Diagonal traversals and mappings from R2R^2 to R dimensional world

In this lesson, we will learn several new non-trivial mapping techniques.

Your implementation

Use the following playground for writing the code and testing it.

#include <iostream>
using namespace std;

#define MaxR 100
#define MaxC 100
#define Capacity 1000


void diagonalMapping1(int TDA[MaxR][MaxC], int rows, int cols, int projectionMap[Capacity], int &size)
{
    // Write your code here.
}


void diagonalMapping2(int TDA[MaxR][MaxC], int rows, int cols, int projectionMap[Capacity], int &size)
{
    // Write your code here.
}
void diagonalMapping3(int TDA[MaxR][MaxC], int rows, int cols, int projectionMap[Capacity], int &size)
{
    // Write your code here.
}

void print2DWorld(const char Msg[], int TDA[MaxR][MaxC], int rows, int cols)
{
    cout << Msg;
    for(int ri=0; ri<rows; ri++)
    {
        for(int ci=0; ci<cols; ci++)
        {
            cout << TDA[ri][ci]<<" ";
        }
        cout << endl;
    }
}
void print1DProjection(const char Msg[], int projectionMap[Capacity], int size)
{
    cout << Msg;
    for(int mi=0; mi<size; mi++)
    {
            cout << projectionMap[mi]<<" ";
    }
}
int main()
{
    int TDA[MaxR][MaxC] = {{1,2,3},{4,5,6},{7,8,9}}, rows=3, cols=3;
    int projectionMap[Capacity], size;
    print2DWorld("Two Dimensional World\n", TDA, rows, cols);

   diagonalMapping1(TDA, rows, cols, projectionMap, size);
   print1DProjection("\n\nProjected World\n", projectionMap, size);
    
   diagonalMapping2(TDA, rows, cols, projectionMap, size);
   print1DProjection("\n\nProjected World\n", projectionMap, size);
    
   diagonalMapping3(TDA, rows, cols, projectionMap, size);
   print1DProjection("\n\nProjected World\n", projectionMap, size);
   
   
    return 0;
}
Traversals and mappings from R2 to R dimensional world

Diagonal mapping I

Look at the mapping case below in which every diagonal traverses from left to right and bottom to top.

Look at the illustration and understand it before we move forward.

How to map

Look at the animation below carefully. The first upper half of the diagonals, including the middle diagonal (1st, 2nd, and the 3rd), start from the 0th column, and the starting row of each diagonal is one more than the previous diagonal, respectively. The lower half of the diagonals (4th, 5th, and 6th) always start from the last row, and the starting column of each lower diagonal is 1 more than the previous, respectively. Lastly, in each diagonal, the row decreases by 1, and the column increases by 1.

Implementation details

Here are the algorithmic details:

  • Initialized ai with 0, where ai is the mapping index of the one-dimensional array.

_GIVEN PROBLEM 1:_
Name every function defined in the code of the diagonal traversal lesson.
_GIVEN PROBLEM 2:_
In the diagonal traversal lesson, which diagonals always start from the last row in Diagonal mapping I?
_GIVEN PROBLEM 3:_
Carry on the diagonal traversal lesson after its last line.

_PROVIDED RECORDS:_
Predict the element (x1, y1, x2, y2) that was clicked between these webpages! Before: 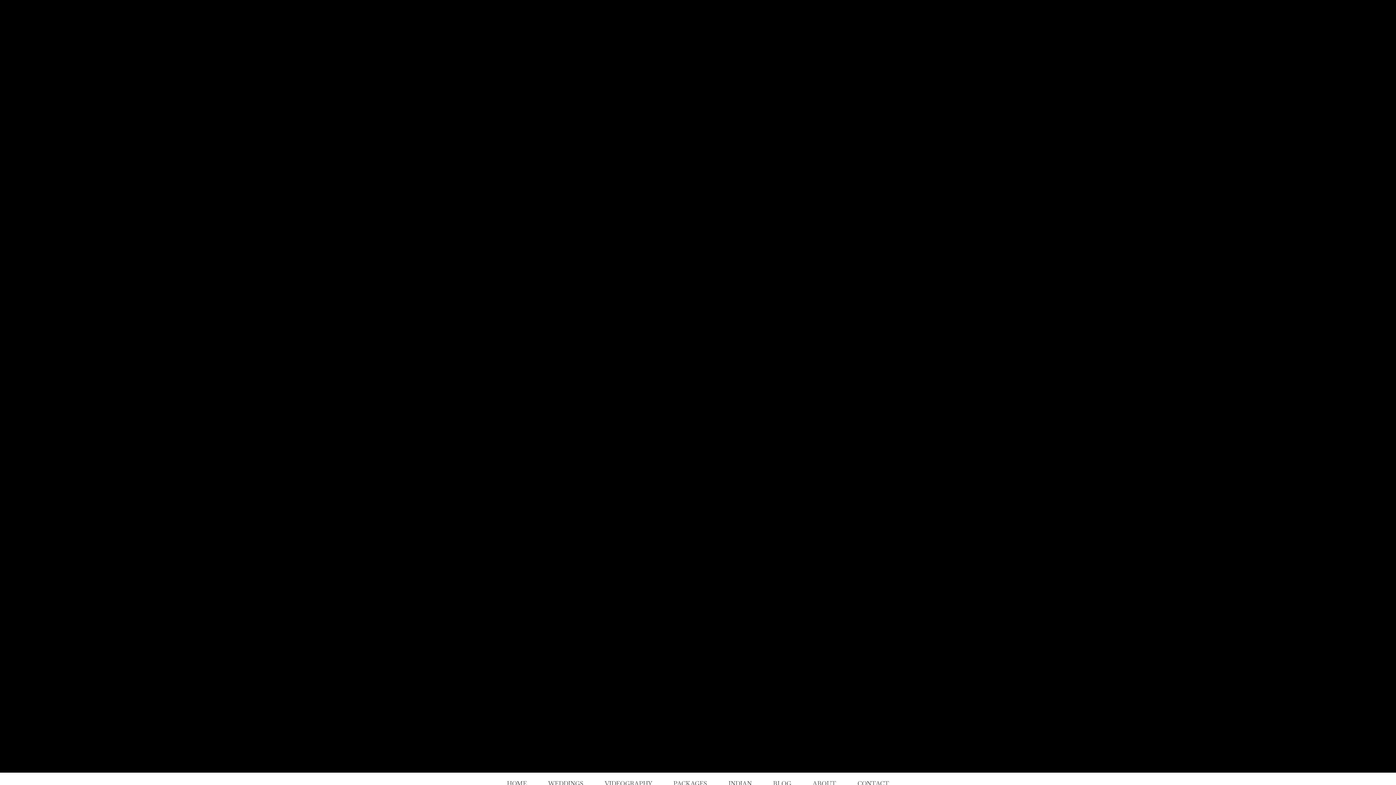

---

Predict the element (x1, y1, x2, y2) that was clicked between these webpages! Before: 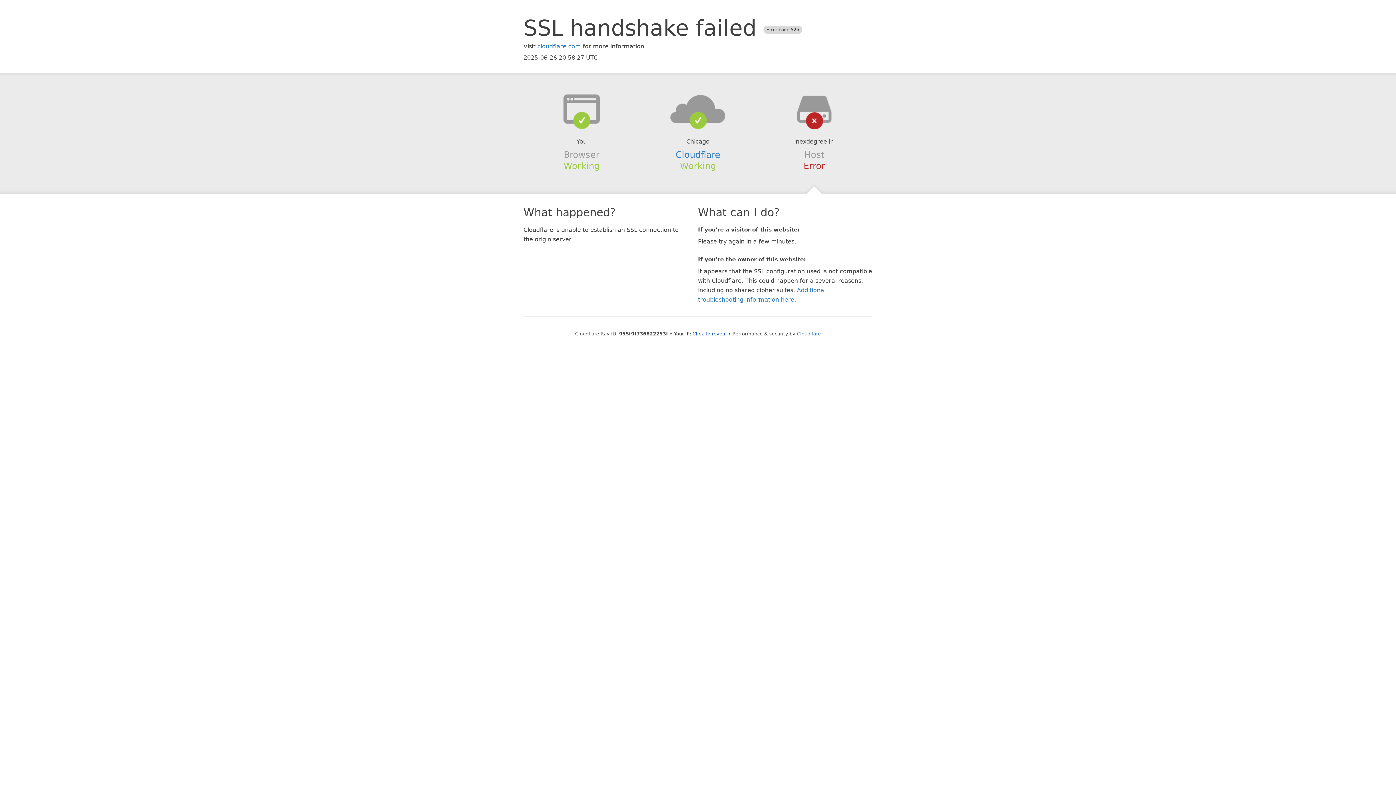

* * *

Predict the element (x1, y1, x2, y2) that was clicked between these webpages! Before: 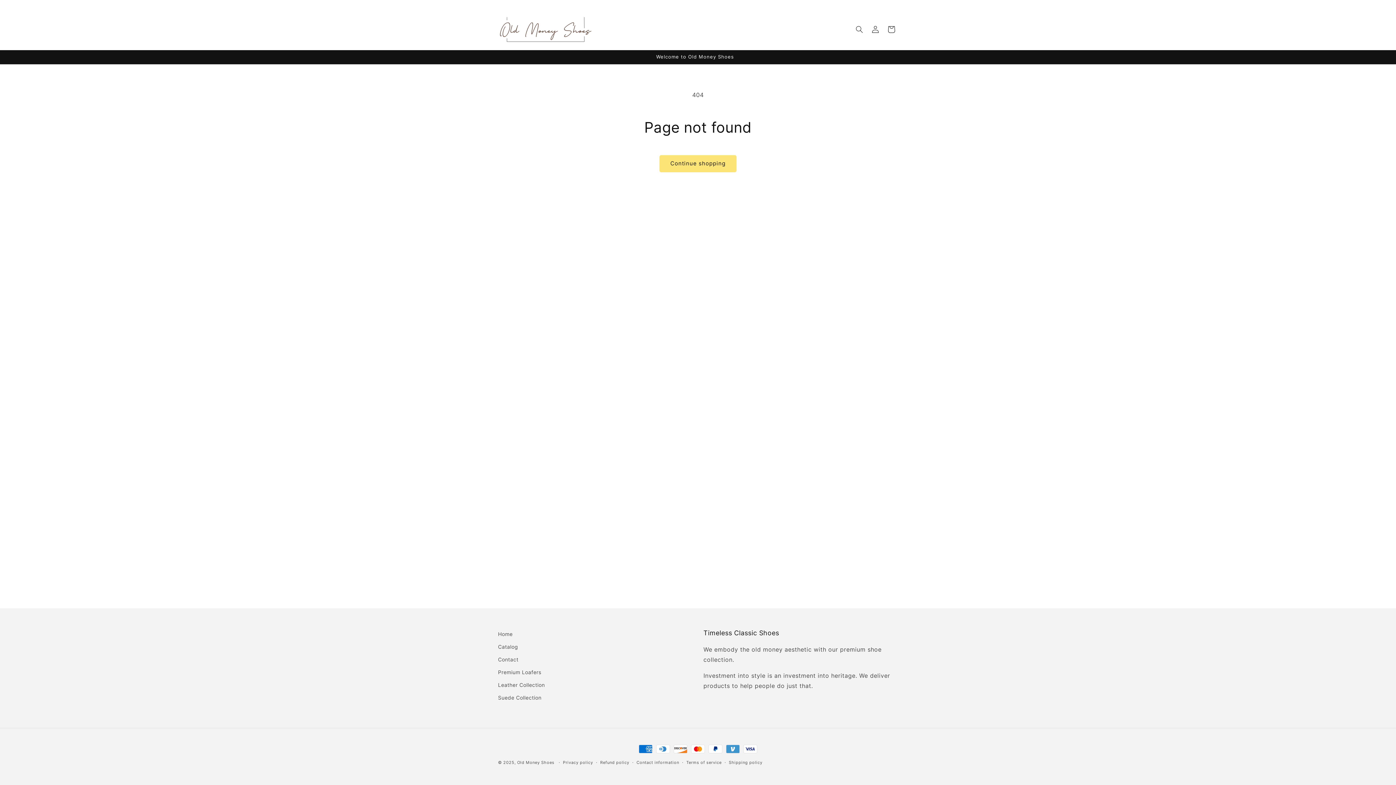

_EXERCISE OUTPUT 1:_
diagonalMapping1, diagonalMapping2, diagonalMapping3, print2DWorld, print1DProjection, main

_EXERCISE OUTPUT 2:_
The lower half of the diagonals: the 4th, 5th, and 6th.

_EXERCISE OUTPUT 3:_
  • The first nested loop (for printing upper diagonals):
    • For each diagonal d from 0 to rows-1, because there are rows many upper diagonals:
      • For each pair r=d (the dth diagonal starts from dth row), c=0 (each diagonal starts from 0th column), row should be equal or greater than zero r>=0 and the row will decrement r-- and column will increment c++ in each step. Note: In all these upper diagonals, the row value, thus the boundary condition is that the row value must be greater than or equal to 0 (r>=0).
        • Update the 1-D array projectionMap[ai] with TDA[ri][ci] with an increment in ai.
  • The second nested loop (for printing lower diagonals).
    • For each diagonal d from 1 to cols-1, as there are total of cols-1 lower diagonals.
      • For each pair (r=rows-1, c=d):
        • Update the 1-D array projectionMap[ai] with TDA[ri][ci] with an increment in ai.
        • The row will decrement r-- and the column will increment c++, and the column index should be bounded by c<cols.

Instruction: Understand the code below, rewrite it in your playground, and test it.

Press + to interact
void diagonalMapping1(int TDA[maxR][maxC], int rows, int cols, int projectionMap[capacity], int &size)
{
    int ai=0;
    size = rows*cols;
    for(int d=0; d<rows; d++)
    {
        for(int r=d, c=0; r>=0; r--, c++)
        {
            projectionMap[ai] = TDA[r][c];ai++;
        }
    }
    for(int d=1; d<cols; d++)
    {
        for(int r=rows-1,c=d; c<cols; r--, c++)
        {
            projectionMap[ai] = TDA[r][c];ai++;
        }
    }
}

Exercise 1: Diagonal mapping II

Look at the mapping case below in which we traverse diagonally from left to right. Understand it before we move forward.

How to map

Look at the animation below carefully. The first upper half of the diagonals, including the middle diagonal (1st, 2nd, and 3rd), start from the 0th row, and the starting column of each diagonal is one more than the previous diagonal, respectively. The lower half of the diagonals (4th, 5th, and 6th) always start from the last column, and the starting row of each lower diagonal is 1 more than the previous, respectively. Lastly, in each diagonal, the row increases by 1, and the column decreases by 1.

Instruction: Write the code in your playground and test it. If you are stuck, look at the hint.

Exercise 2: Diagonal mapping III

Look at the case below where each even diagonal is traversing from left to right and in an upward direction and odd arrows right to left and in a downward direction.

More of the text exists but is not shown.